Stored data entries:

——————

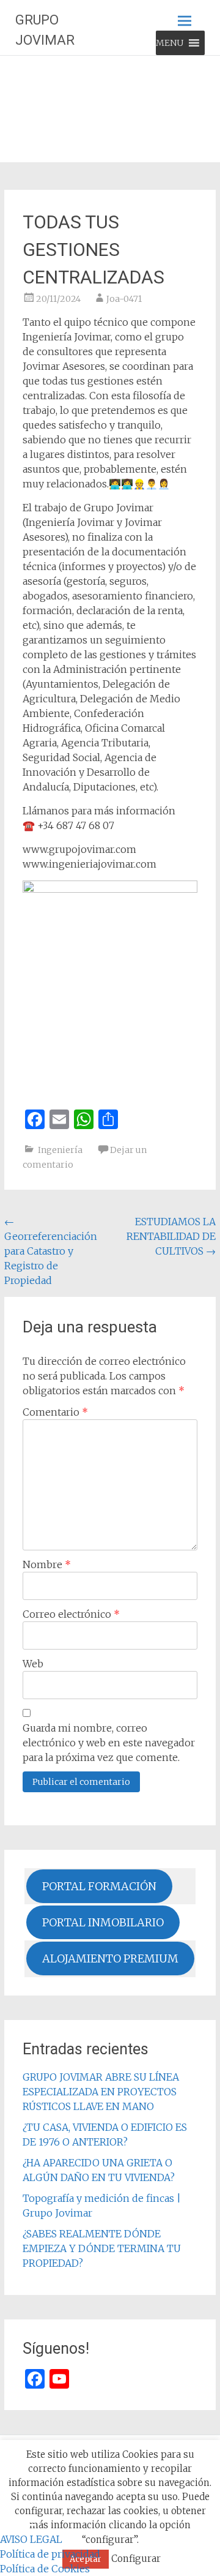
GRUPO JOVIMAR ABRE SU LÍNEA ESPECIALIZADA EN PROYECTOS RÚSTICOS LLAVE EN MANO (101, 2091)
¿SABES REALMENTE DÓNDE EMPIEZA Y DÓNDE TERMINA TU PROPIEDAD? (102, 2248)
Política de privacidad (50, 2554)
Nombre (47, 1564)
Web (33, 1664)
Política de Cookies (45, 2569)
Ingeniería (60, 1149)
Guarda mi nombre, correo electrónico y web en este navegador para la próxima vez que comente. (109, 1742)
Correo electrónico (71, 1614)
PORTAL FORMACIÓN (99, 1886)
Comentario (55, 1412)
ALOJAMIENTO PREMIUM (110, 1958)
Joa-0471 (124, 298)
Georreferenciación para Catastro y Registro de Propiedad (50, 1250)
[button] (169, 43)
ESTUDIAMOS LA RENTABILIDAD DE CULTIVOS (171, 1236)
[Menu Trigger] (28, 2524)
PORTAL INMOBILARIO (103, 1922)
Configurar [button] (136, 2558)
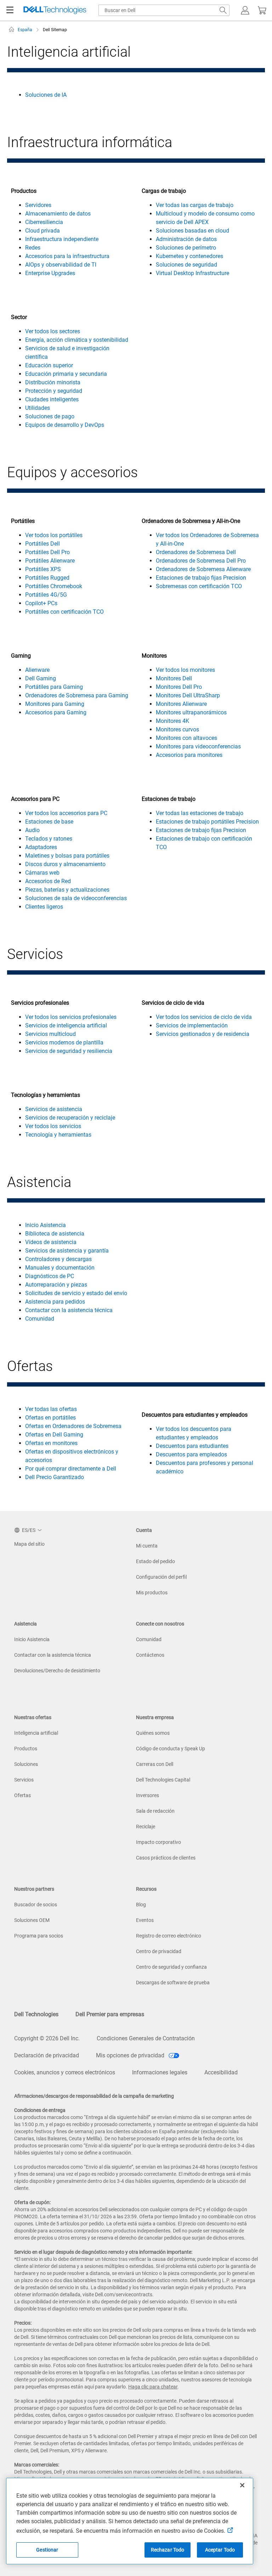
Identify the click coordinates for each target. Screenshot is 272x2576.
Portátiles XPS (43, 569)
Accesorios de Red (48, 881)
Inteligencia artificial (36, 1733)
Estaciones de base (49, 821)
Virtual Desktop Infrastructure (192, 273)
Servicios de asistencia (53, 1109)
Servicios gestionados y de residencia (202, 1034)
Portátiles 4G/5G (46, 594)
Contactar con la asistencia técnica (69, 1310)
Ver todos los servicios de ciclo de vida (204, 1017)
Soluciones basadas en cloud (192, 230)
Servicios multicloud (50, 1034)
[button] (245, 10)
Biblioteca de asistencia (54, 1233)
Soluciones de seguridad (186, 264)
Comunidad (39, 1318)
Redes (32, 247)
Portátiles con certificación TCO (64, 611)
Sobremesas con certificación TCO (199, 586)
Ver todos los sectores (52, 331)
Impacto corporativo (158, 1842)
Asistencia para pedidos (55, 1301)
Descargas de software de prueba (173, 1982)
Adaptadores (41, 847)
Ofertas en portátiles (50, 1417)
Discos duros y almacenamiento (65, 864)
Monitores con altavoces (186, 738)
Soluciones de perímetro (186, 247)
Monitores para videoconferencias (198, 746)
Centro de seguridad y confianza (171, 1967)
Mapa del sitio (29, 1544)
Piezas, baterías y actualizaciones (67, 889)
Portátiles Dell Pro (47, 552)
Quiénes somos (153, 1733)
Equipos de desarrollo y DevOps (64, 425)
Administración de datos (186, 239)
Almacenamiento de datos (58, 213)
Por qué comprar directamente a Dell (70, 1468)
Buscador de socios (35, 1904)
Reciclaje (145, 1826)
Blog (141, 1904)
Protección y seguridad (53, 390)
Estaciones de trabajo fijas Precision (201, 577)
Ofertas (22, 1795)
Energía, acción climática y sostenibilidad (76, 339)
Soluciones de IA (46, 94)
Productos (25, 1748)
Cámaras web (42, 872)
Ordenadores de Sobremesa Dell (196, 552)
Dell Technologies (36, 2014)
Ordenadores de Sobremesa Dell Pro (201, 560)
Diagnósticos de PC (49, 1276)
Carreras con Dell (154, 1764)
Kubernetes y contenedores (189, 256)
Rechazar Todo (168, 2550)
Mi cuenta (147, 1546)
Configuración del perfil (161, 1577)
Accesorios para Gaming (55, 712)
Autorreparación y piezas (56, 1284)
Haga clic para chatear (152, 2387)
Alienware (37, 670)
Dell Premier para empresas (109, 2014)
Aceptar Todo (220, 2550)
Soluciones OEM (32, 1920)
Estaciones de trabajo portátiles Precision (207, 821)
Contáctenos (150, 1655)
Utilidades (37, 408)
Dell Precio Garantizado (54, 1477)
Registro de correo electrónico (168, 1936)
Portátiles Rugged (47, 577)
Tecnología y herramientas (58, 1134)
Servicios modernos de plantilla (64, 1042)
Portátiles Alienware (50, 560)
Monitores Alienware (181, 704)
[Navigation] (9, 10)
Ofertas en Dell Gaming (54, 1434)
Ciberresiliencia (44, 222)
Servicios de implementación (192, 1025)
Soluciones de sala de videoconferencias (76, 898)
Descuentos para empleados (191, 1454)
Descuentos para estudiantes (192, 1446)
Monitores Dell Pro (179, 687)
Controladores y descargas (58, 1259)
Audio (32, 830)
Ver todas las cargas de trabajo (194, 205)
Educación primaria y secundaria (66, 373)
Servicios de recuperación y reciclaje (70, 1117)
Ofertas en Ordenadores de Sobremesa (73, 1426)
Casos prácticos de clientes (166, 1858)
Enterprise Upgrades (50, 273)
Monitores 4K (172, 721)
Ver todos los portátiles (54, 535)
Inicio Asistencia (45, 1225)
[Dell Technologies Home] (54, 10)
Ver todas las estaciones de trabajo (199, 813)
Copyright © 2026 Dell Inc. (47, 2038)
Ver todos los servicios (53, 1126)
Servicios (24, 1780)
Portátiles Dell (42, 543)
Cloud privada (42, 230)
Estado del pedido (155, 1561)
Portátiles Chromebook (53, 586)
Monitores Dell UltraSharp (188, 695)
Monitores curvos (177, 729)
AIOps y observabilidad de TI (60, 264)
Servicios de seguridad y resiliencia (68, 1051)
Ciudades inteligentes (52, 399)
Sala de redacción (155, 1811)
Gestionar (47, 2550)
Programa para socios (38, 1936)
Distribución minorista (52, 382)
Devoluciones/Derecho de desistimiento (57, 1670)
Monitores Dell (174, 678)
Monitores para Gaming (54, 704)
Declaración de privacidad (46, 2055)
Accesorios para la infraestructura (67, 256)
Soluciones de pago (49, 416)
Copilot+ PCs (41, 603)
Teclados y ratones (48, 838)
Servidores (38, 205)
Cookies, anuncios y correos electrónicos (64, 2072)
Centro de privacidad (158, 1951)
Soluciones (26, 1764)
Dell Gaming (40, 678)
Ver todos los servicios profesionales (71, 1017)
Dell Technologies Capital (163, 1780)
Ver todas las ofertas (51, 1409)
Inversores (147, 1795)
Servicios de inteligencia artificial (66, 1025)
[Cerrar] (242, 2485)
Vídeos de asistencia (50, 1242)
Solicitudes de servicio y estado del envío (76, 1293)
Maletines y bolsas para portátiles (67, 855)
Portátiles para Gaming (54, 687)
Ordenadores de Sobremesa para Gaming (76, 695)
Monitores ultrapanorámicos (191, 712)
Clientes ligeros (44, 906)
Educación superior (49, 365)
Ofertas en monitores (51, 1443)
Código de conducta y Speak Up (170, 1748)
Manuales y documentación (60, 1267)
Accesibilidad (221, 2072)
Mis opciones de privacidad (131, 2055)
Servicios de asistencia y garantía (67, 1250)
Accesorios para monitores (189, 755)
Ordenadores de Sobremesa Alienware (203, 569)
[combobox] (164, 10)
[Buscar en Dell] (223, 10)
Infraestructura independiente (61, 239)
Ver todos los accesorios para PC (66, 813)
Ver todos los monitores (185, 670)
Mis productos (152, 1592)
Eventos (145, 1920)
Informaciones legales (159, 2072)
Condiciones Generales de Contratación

——————

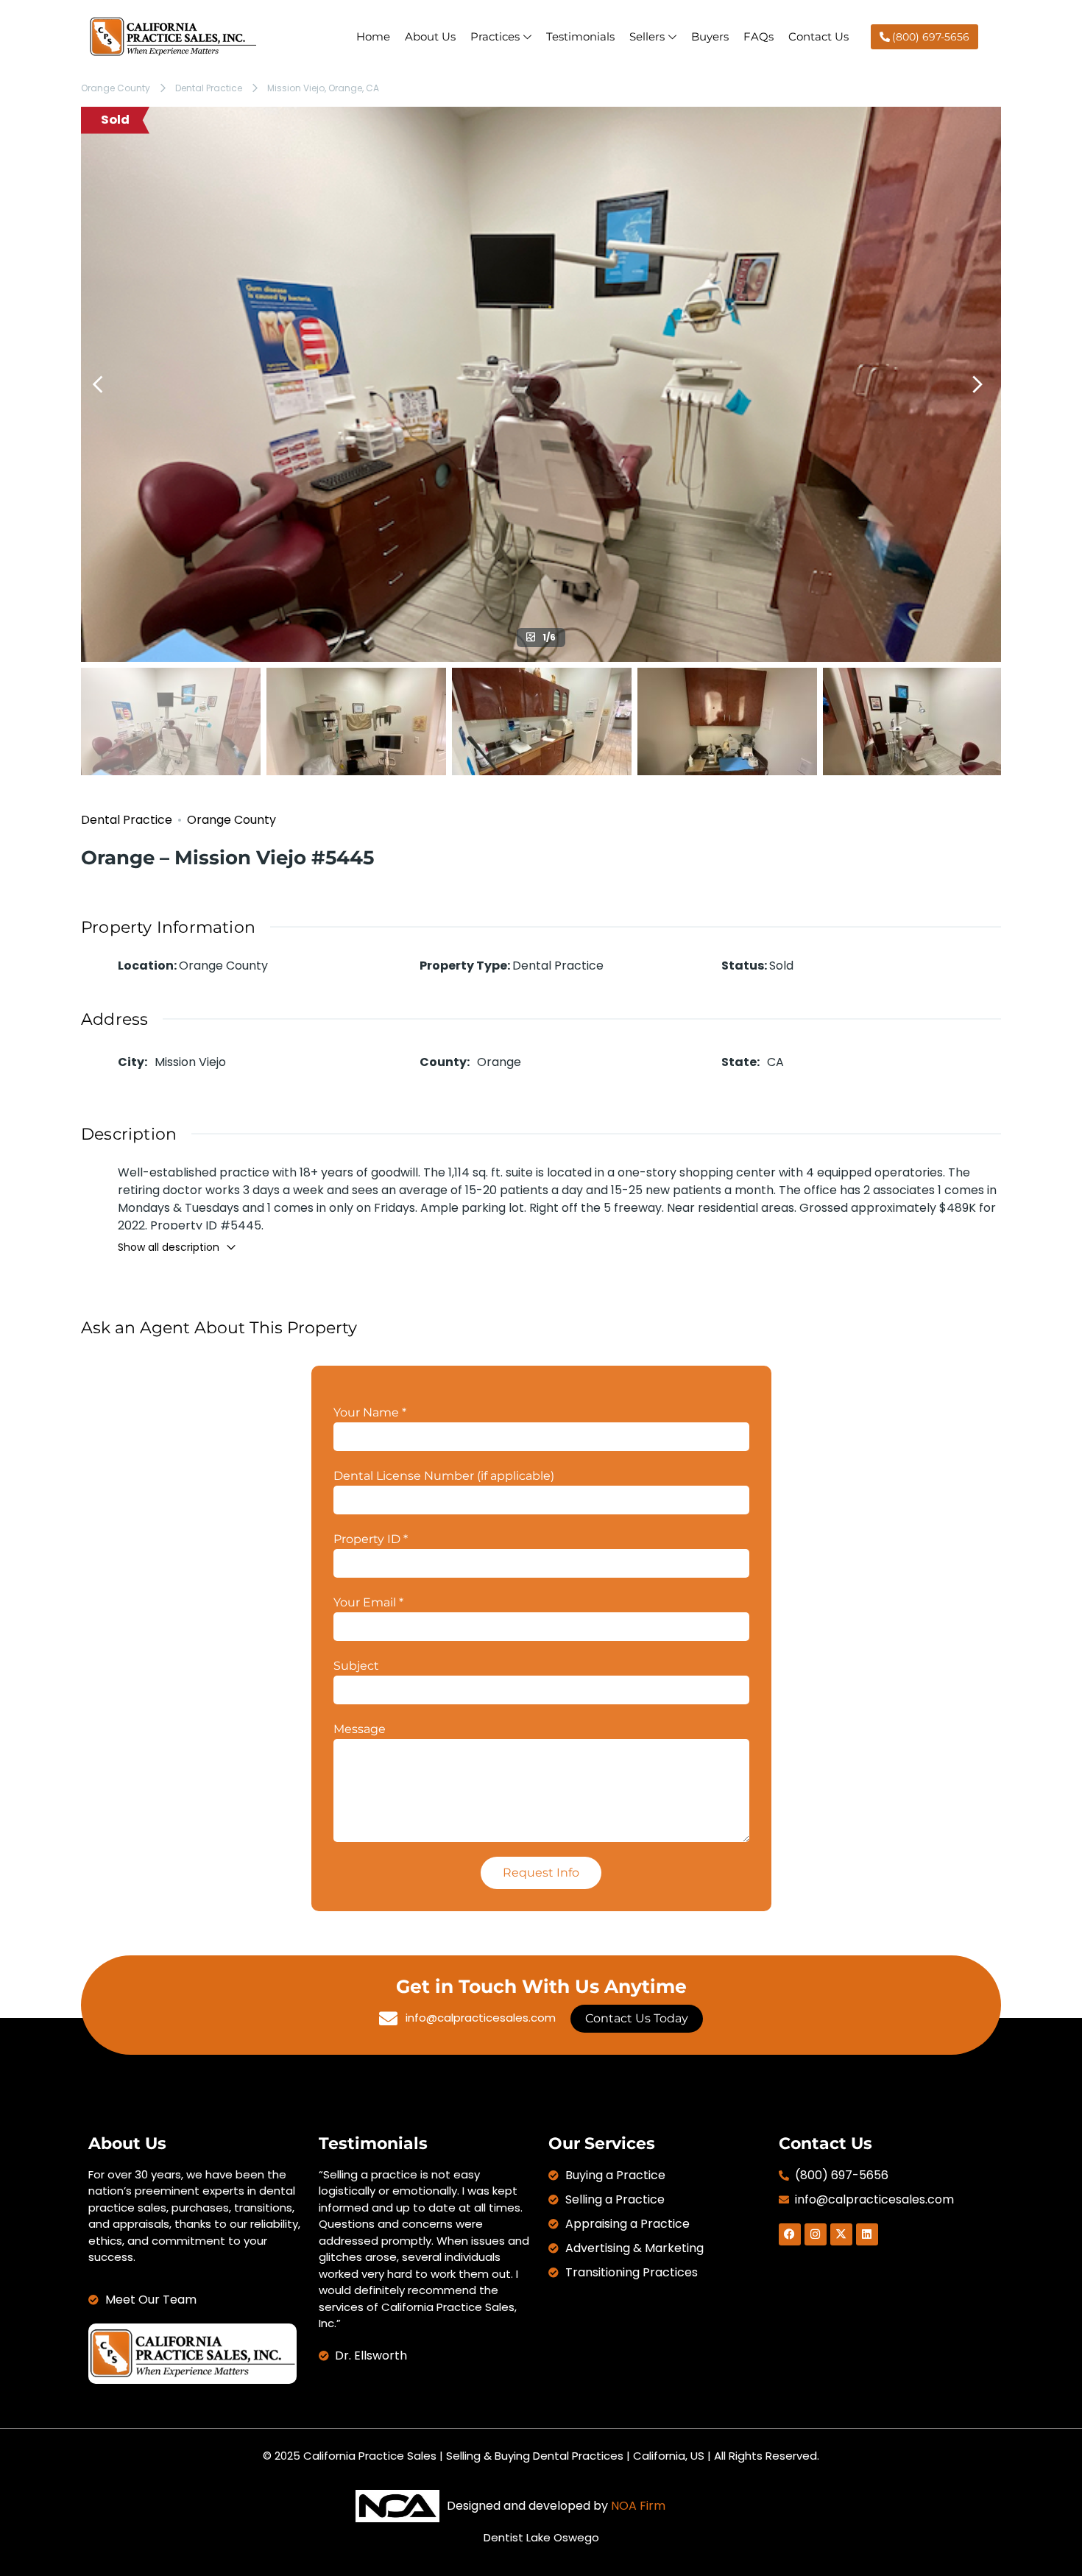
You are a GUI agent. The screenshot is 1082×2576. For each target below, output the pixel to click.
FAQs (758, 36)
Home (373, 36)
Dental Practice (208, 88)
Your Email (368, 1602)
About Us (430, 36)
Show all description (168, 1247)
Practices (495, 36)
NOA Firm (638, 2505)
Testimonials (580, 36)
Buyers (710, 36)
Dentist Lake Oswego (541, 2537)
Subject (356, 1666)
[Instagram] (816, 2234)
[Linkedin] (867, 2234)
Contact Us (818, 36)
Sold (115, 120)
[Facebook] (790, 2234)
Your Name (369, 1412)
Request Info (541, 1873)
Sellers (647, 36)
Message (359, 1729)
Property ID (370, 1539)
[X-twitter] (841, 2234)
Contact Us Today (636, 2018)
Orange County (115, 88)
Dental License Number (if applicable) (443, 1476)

——————

Task goal ▸ Copy exactly the stretch of data above from the line with "Eventos (145, 1920)" through the line with "Condiciones Generales de Contratación", and omit all other lines.

Answer box ▸
Eventos (145, 1920)
Informaciones legales (159, 2072)
Condiciones Generales de Contratación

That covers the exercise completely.